Offene Aufgaben
1) Wie viele Menschen kamen laut dem Text über Angola schätzungsweise im Bürgerkrieg ums Leben?
2) Schreibe den Text über Angola ab seinem letzten Satz weiter.

Textabschnitt

+===+

Aus den ersten Wahlen
1992 ging die MPLA siegreich
hervor. UNITA-Chef Jonas
Savimbi akzeptierte seine
Niederlage nicht und setzte
den bewaffneten Kampf fort.
Erst sein Tod 2002 ermöglichte
eine Rückkehr zum Friedensprozess.
Schätzungsweise verloren
in 27 Jahren Bürgerkrieg
600 000 Menschen ihr Leben,
4,5 Millionen wurden vertrieben.
Die weltweit höchste
Konzentration von Landminen
fordert heute noch Opfer und
macht eine landwirtschaftliche
Nutzung großer Landesteile
unmöglich. nd
(neues deutschland, Freitag, 31. August 2012)
"Deutsche Banken stützen den Despoten"
Friedensaktivist Emanuel Matondo über deutsche Militärhilfe und Wirtschaftsinteressen in Angola **
Emanuel Matondo floh 1990 als
Kriegsdienstverweigerer aus Angola
nach Deutschland. 2001 wurde sein
Asylantrag anerkannt. Mit seiner Familie
lebt er heute in Köln. Der Menschenrechts-
und Friedensaktivist ist
einer der Gründer der Angolanischen
Antimilitaristischen Menschenrechtsinitiative
(IAADH e.V.) und wird derzeit
von der Bewegungsstiftung gefördert.
Mit ihm sprach für »nd« Martin Ling.
Zu den Wahlen am 31. August
schickt die EU anders als 2008
keine Wahlbeobachter, sondern
nur zwei »Wahlexperten«. Die EU
bewertet Angola inzwischen als
stabilen Staat. Mit Recht?

+===+

Auszug Datensatz
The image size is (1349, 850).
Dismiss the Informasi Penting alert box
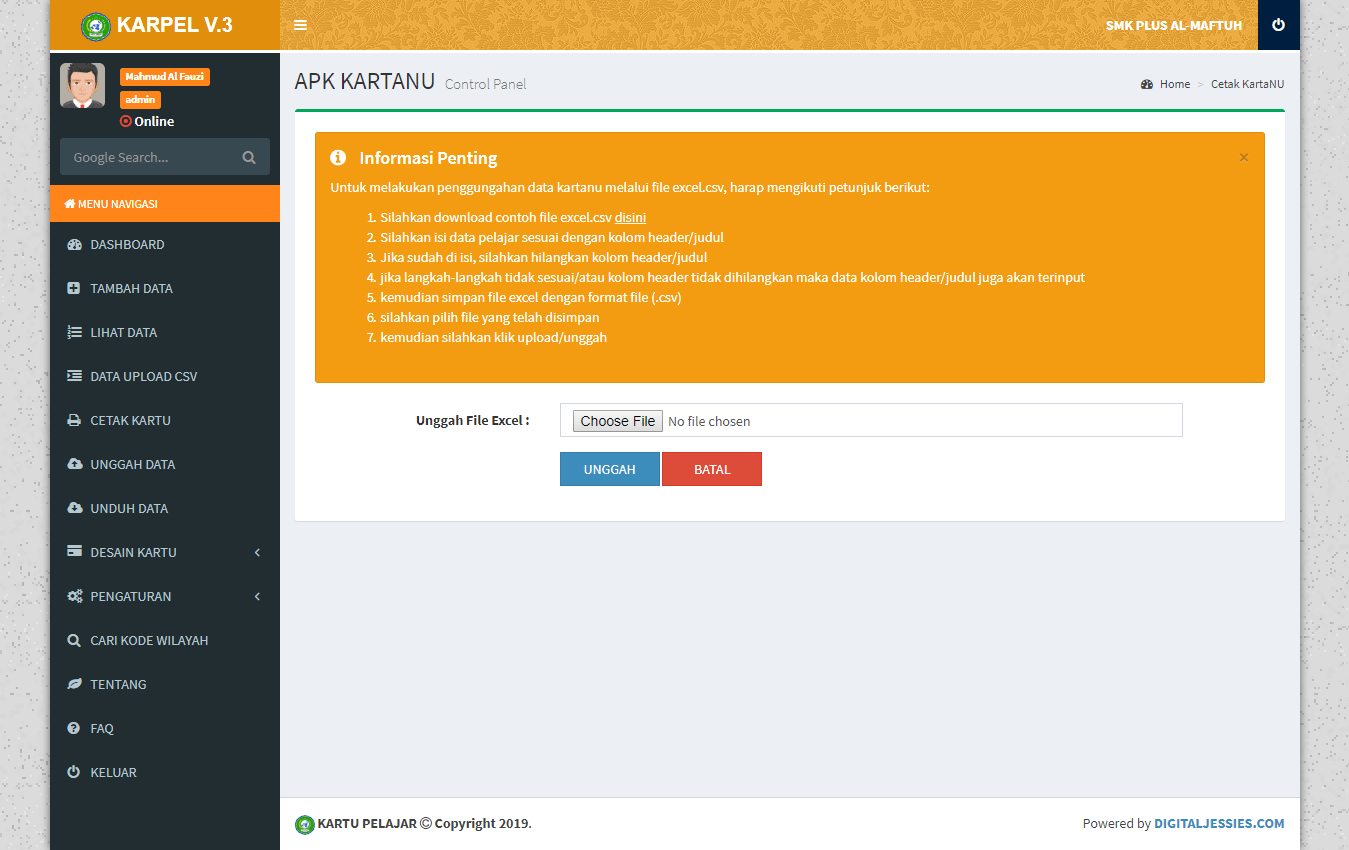click(1243, 158)
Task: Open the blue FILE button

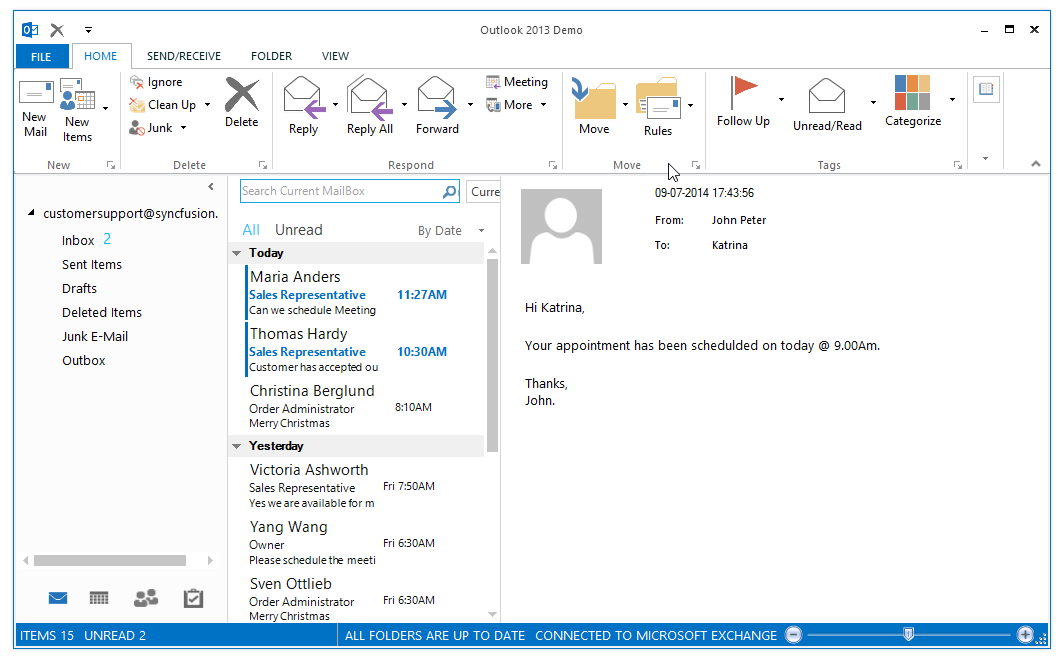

+===+

Endergebnisse
1) Schätzungsweise 600 000 Menschen verloren in 27 Jahren Bürgerkrieg ihr Leben.

2)
Keinesfalls. Die EU steckt in einem
Dilemma. Sie hat die Wahlen 2008
als im Prinzip frei und fair eingeschätzt,
abgesehen von ein paar
Unregelmäßigkeiten. Hinter diesen
Standpunkt kann sie nun
schlecht zurück und erneut Wahlbeobachter
schicken, etwa weil sie
unfreie Wahlen befürchtet. Dabei
war 2008 klar, dass die Ergebnisse
mit über 80 Prozent für die regierende
MPLA kaum repräsentativ
sein können. In Angola gelten
70 Prozent der Bevölkerung als
arm, es gibt nahezu täglich Proteste
wegen der Verelendung. Dass
das mit einer solchen Zustimmung
zur Regierung einhergehen soll, ist
zumindest zweifelhaft. In Angola
kann es jederzeit knallen. Das als
stabil zu bezeichnen, ist unseriös.
Diese Einschätzungen beruhen auf
makroökonomischen Wachstumsraten,
die im krassen Widerspruch
zu den sozialen Daten sowie
mikroökonomischen Fakten
stehen. Es wird nicht darauf geschaut,
wem dieses Wachstum zugutekommt.
Die hohen Ölerlöse
landen doch nicht bei den Armen,
sondern in den Taschen der Reichen,
einer kleinen Elite.
Die Bundesregierung pflegt gute
Wirtschaftskontakte zum rohstoffreichen
Land. 2011 wurde im
Kontext der Reise Angela Merkels
sogar erwogen, Patrouillenboote
an die Regierung zu liefern. Warum
ist das Geschäft gescheitert?
Zunächst eine Klarstellung: Auch
wenn in der deutschen Öffentlichkeit
während des Merkel-Besuchs
in Angola von Patrouillenbooten
die Rede war – das stimmt nicht.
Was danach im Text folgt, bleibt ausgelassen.